## RECORDS PROVIDED

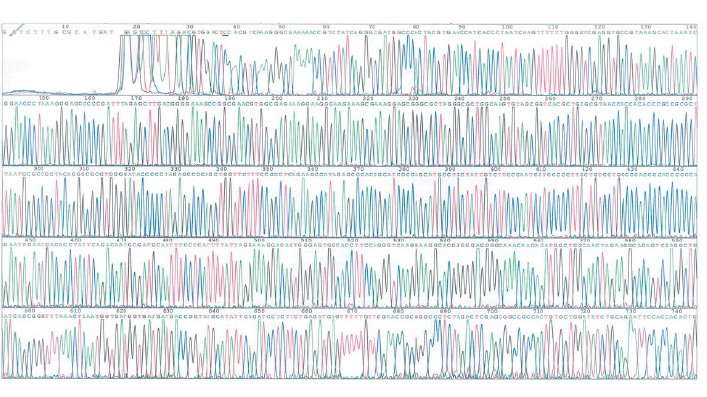Viewport: 707px width, 397px height.
Task: Click the position 600 marker in last row
Action: pos(30,311)
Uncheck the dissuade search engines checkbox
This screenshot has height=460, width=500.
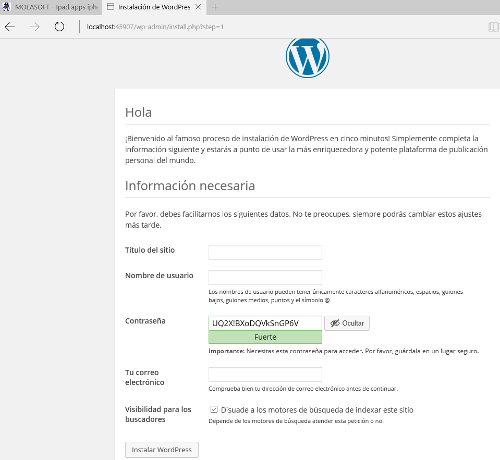(x=214, y=409)
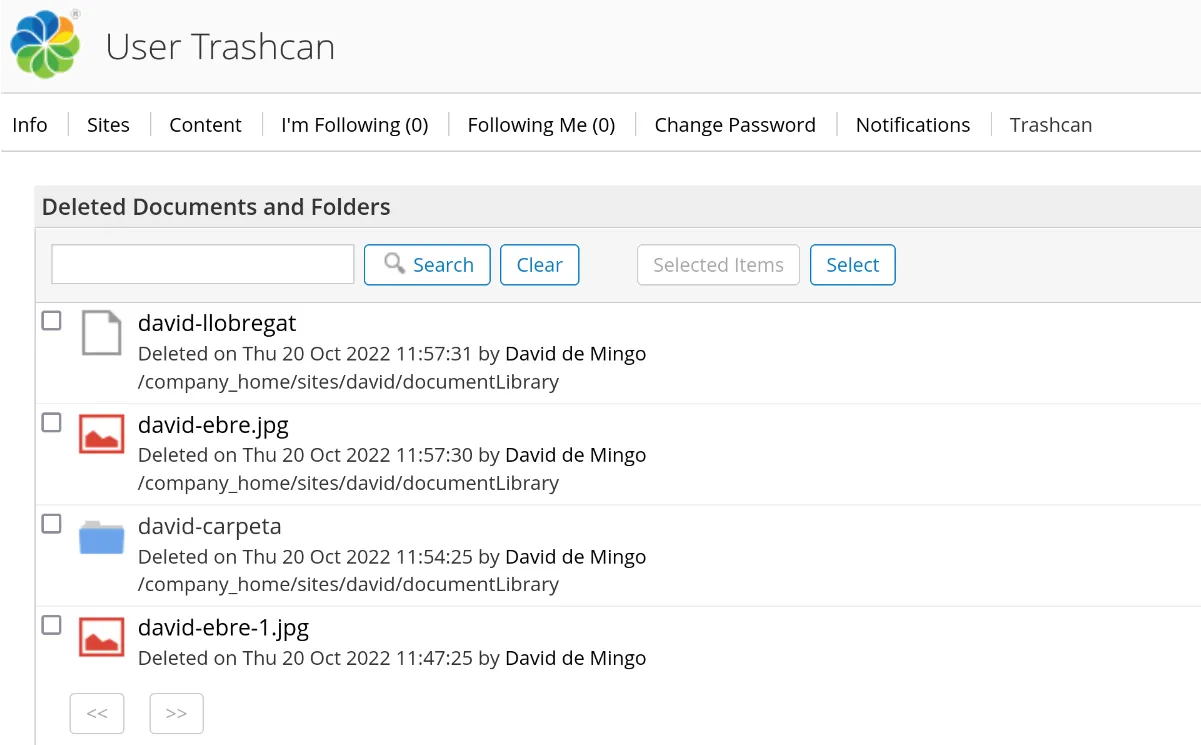Click the David de Mingo link for david-llobregat

[x=575, y=354]
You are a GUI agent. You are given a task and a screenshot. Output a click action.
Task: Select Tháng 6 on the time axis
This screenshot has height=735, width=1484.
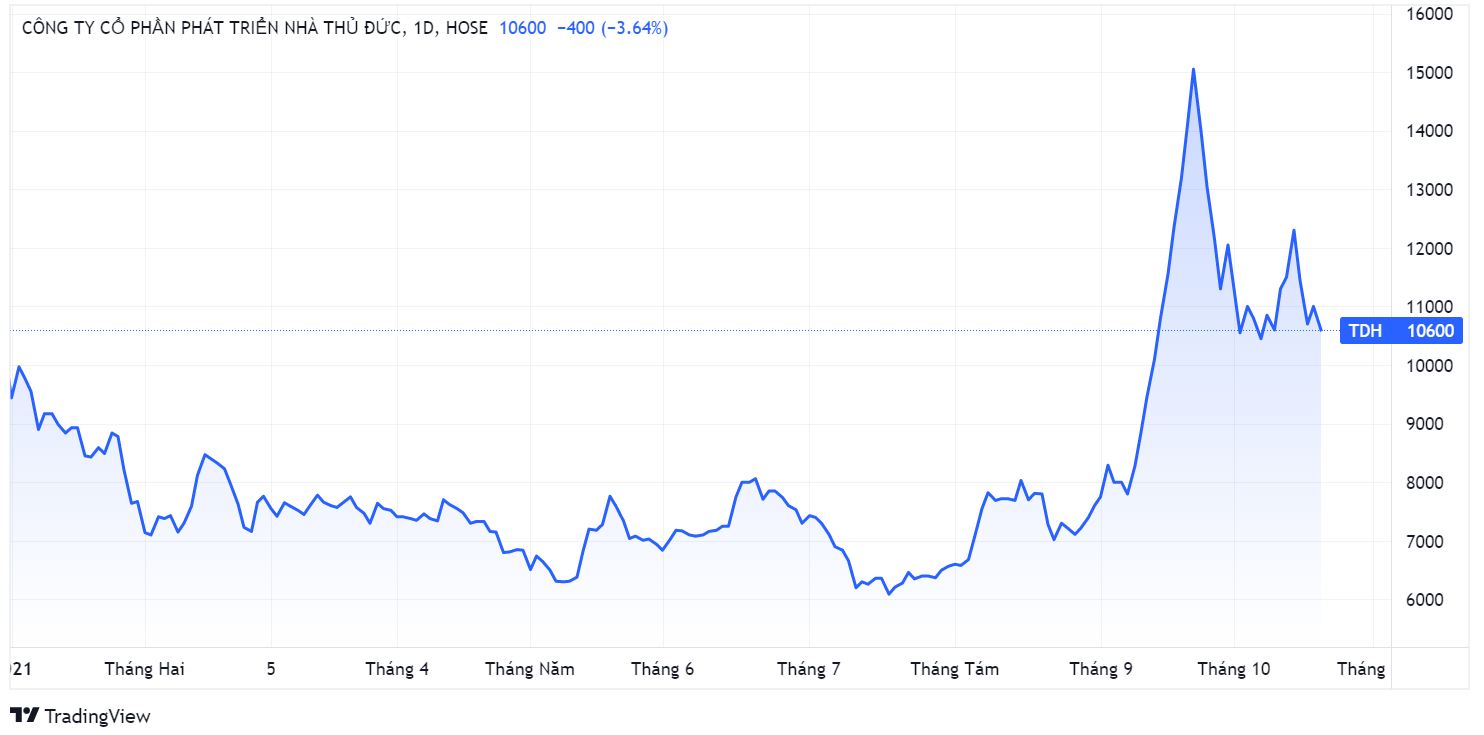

## TASK DETAILS
What is needed is an exact copy of the lines from the line with "You are a GUI" to the end of the data above, both included, without any pictures.

## RESPONSE TO THE TASK
You are a GUI agent. You are given a task and a screenshot. Output a click action.
Task: Select Tháng 6 on the time axis
This screenshot has height=735, width=1484.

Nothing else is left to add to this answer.